牧决观茫然:“唉?你怎么回来得这般快?不是昨日才——”
“什么昨日?”顾危揉着额角,完全跟不上他的思路,“我明明是四日前的清晨动身离开的……”
他迟疑着,想到一种可怕的可能,难以置信地瞪大了眼:“你们……一觉睡了整整三天?!”
牧决观打了个大大的哈欠,一副见怪不怪、若有所思的模样:“偶尔确会如此。他的情况向来算不得好。”

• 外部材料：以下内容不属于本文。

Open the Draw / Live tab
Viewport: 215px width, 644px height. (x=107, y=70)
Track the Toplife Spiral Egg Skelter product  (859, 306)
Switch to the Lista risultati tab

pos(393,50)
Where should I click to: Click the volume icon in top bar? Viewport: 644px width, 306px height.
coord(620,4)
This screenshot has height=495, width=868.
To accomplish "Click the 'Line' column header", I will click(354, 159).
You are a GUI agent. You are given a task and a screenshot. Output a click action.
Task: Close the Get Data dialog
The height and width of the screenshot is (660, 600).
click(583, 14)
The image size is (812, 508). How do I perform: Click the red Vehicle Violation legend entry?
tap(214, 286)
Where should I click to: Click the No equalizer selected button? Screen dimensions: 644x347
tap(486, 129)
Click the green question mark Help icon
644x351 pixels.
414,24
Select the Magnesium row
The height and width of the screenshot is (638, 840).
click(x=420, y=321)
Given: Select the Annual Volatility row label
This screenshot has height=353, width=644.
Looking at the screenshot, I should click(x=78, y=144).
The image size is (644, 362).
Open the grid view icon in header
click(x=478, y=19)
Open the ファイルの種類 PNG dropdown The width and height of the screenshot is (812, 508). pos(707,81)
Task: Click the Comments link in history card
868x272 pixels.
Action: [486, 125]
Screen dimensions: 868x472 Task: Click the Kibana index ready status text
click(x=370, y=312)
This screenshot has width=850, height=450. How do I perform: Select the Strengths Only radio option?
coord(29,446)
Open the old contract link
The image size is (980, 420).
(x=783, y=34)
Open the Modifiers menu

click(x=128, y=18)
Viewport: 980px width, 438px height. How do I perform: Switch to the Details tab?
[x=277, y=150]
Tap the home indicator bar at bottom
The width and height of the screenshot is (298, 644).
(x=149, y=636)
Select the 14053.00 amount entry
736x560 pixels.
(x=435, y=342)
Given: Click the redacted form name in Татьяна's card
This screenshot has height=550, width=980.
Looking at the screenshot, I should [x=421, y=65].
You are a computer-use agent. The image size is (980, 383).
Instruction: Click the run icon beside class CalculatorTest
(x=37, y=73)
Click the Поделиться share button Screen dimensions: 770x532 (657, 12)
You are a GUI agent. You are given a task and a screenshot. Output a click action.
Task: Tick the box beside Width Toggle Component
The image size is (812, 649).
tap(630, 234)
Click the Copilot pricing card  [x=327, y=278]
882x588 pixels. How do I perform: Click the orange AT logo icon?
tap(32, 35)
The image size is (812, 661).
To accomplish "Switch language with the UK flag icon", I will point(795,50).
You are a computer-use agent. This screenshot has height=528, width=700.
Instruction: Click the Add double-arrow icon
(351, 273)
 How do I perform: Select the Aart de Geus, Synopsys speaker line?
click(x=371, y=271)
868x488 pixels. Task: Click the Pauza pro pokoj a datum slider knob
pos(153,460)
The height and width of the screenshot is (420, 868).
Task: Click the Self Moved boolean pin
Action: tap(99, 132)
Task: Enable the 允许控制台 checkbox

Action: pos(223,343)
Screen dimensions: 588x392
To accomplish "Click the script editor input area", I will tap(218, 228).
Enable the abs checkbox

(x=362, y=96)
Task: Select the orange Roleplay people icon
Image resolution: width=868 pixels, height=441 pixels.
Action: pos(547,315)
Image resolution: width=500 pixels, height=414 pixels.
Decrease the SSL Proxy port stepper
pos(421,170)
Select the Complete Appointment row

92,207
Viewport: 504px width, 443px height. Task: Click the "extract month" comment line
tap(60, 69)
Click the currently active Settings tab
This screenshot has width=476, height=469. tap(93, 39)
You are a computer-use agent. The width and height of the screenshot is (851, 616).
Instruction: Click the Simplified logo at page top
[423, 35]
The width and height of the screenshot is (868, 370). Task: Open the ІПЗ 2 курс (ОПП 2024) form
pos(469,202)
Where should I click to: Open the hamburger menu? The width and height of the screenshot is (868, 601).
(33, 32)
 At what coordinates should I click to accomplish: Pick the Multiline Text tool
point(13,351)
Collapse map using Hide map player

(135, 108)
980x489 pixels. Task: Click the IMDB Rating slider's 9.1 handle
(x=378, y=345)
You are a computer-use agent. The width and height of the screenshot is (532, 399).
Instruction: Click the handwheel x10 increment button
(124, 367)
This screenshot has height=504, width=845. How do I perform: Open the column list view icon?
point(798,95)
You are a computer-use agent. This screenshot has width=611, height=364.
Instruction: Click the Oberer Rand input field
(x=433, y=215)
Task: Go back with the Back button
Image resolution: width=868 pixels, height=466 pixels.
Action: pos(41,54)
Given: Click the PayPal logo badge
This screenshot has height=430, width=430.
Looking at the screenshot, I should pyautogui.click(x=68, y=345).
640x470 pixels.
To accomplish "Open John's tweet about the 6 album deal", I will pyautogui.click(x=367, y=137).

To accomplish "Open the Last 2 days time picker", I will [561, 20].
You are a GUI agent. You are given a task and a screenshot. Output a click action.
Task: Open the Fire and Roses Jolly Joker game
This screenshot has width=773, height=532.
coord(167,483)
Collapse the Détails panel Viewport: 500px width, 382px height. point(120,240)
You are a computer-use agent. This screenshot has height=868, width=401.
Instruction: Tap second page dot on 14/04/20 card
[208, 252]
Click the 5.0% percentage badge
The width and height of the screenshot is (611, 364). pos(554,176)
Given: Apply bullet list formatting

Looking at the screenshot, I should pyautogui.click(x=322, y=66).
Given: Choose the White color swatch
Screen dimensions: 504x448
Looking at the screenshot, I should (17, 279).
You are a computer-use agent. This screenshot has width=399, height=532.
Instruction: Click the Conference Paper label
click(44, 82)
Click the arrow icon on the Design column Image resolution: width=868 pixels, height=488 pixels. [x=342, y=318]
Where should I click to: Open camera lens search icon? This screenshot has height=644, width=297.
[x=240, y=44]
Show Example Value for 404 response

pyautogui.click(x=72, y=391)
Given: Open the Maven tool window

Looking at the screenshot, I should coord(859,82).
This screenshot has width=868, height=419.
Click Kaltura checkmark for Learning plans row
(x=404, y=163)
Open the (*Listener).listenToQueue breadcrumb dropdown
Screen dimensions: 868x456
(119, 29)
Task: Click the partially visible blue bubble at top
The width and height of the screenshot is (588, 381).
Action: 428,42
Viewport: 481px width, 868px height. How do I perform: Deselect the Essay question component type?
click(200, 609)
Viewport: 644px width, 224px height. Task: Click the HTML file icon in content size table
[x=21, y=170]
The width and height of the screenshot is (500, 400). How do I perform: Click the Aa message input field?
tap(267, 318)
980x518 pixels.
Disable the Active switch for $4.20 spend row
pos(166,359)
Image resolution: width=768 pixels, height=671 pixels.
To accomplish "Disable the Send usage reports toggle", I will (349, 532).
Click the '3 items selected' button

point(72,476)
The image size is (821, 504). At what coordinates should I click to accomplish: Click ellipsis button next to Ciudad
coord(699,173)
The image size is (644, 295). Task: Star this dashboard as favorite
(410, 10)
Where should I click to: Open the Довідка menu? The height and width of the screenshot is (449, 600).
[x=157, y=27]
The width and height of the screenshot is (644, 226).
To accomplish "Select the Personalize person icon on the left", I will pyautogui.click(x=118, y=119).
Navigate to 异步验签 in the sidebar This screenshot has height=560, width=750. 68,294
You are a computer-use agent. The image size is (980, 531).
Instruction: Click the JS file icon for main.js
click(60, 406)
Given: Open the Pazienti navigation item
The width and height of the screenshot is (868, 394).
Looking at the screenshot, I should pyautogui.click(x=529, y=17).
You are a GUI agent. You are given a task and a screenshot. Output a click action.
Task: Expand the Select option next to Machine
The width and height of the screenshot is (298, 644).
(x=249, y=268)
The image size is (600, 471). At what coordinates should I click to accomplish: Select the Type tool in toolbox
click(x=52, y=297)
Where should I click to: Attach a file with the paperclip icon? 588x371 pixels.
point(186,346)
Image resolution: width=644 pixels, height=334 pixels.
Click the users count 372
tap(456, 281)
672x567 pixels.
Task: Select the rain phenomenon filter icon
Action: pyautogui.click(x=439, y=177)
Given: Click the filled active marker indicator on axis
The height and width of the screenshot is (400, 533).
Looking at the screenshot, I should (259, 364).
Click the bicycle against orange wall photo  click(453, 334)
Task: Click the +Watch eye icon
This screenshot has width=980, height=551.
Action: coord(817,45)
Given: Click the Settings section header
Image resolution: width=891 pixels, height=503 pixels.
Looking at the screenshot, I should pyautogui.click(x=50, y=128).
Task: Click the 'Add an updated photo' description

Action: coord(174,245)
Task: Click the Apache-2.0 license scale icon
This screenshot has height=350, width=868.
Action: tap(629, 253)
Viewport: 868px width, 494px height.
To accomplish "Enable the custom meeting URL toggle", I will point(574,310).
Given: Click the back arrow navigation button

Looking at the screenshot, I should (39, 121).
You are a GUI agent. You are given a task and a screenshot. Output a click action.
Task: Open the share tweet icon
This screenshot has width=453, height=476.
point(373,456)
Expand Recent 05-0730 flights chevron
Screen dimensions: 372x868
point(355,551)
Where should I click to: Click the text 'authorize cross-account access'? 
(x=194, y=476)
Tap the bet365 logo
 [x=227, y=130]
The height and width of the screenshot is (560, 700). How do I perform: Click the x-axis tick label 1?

他哒哒跑回床边,伸手探了探卫殊絜的额头,欣然感慨:“啊,健康得很,满血复活。”
卫殊絜眯着眼看他,神思似乎仍未完全归位。牧决观揉着他,柔声道:“先把眼睛闭上吧,顾危回来了。”
门口的顾危再次露出那种牙疼的表情,开始深刻反思自己是否不该出现在此。
牧决观手脚利落地将两人都收拾到勉强能见客的程度,一边扭头问顾危:“车队已到燕京了?小五——啊,如今该叫顾昱了,他在何处?”
顾危以手覆面,无力道:“……这便是我一开始想说的。今早入城未见你们在城门等候,我还当你们终于懂了点人情世故——我已将诸事安排妥当才折返的,阿昱此刻正在楼下用些吃食。”
“啊?!”牧决观猛地回头,“诸事?你妹妹她……已经?”
顾危神色平静,带着一丝疲惫:“已然下葬了。虽知她或许不喜,但终究只是衣冠冢,合葬之事我便未加阻拦。我妹妹……或许算是葬在老二家的宅院里吧。也不知他们姑侄二人平日关系如何,如今只留下一座空宅给霍翎那小子。送往灵域给霍翎的信件依旧石沉大海,怕是……不会再回来了。”
他见牧决观神色有异,难以置信道:“不是,你那是什么表情?我妹妹好歹是异姓王妃,若你未曾一觉睡过头,难道还想着参与下葬仪程不成?!”
“总之,你接下来有何打算?我暂时除了回灵域,去哪儿都成……你摇头是何意?那你当初叫我回来寻你作甚?!”顾危说着,又怒了。